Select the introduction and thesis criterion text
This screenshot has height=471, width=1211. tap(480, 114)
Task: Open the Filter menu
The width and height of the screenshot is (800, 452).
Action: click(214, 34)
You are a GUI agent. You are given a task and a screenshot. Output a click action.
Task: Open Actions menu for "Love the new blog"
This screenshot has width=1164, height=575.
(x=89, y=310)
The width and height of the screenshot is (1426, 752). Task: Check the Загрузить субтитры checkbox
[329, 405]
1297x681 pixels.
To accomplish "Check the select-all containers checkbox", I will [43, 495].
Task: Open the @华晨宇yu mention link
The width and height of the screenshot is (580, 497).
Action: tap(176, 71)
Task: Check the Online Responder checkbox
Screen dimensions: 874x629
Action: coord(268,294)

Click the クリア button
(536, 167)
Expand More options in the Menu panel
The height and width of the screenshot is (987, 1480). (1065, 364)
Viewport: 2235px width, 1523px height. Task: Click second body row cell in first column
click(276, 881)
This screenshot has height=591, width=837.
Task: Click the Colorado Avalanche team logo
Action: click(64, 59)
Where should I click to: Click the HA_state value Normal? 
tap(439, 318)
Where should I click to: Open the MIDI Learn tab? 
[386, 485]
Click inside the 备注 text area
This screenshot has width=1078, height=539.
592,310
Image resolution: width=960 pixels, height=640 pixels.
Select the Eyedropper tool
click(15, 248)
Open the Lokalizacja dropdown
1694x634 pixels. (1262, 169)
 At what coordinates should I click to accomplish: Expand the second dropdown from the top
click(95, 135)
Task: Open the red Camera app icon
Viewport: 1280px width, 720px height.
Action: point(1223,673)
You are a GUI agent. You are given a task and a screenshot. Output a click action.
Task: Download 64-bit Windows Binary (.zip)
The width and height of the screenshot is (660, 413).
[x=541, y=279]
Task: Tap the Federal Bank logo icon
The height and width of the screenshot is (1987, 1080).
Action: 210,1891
....
◆ Exercise instructions
Please transcribe every entry above exactly as it appears.

◆ Answer section
Select the introduction and thesis criterion text
This screenshot has height=471, width=1211. tap(480, 114)
Task: Open the Filter menu
The width and height of the screenshot is (800, 452).
Action: click(214, 34)
You are a GUI agent. You are given a task and a screenshot. Output a click action.
Task: Open Actions menu for "Love the new blog"
This screenshot has width=1164, height=575.
(x=89, y=310)
The width and height of the screenshot is (1426, 752). Task: Check the Загрузить субтитры checkbox
[329, 405]
1297x681 pixels.
To accomplish "Check the select-all containers checkbox", I will [43, 495].
Task: Open the @华晨宇yu mention link
The width and height of the screenshot is (580, 497).
Action: tap(176, 71)
Task: Check the Online Responder checkbox
Screen dimensions: 874x629
Action: coord(268,294)

Click the クリア button
(536, 167)
Expand More options in the Menu panel
The height and width of the screenshot is (987, 1480). (1065, 364)
Viewport: 2235px width, 1523px height. Task: Click second body row cell in first column
click(276, 881)
This screenshot has height=591, width=837.
Task: Click the Colorado Avalanche team logo
Action: click(64, 59)
Where should I click to: Click the HA_state value Normal? 
tap(439, 318)
Where should I click to: Open the MIDI Learn tab? 
[386, 485]
Click inside the 备注 text area
This screenshot has width=1078, height=539.
592,310
Image resolution: width=960 pixels, height=640 pixels.
Select the Eyedropper tool
click(15, 248)
Open the Lokalizacja dropdown
1694x634 pixels. (1262, 169)
 At what coordinates should I click to accomplish: Expand the second dropdown from the top
click(95, 135)
Task: Open the red Camera app icon
Viewport: 1280px width, 720px height.
Action: point(1223,673)
You are a GUI agent. You are given a task and a screenshot. Output a click action.
Task: Download 64-bit Windows Binary (.zip)
The width and height of the screenshot is (660, 413).
[x=541, y=279]
Task: Tap the Federal Bank logo icon
The height and width of the screenshot is (1987, 1080).
Action: 210,1891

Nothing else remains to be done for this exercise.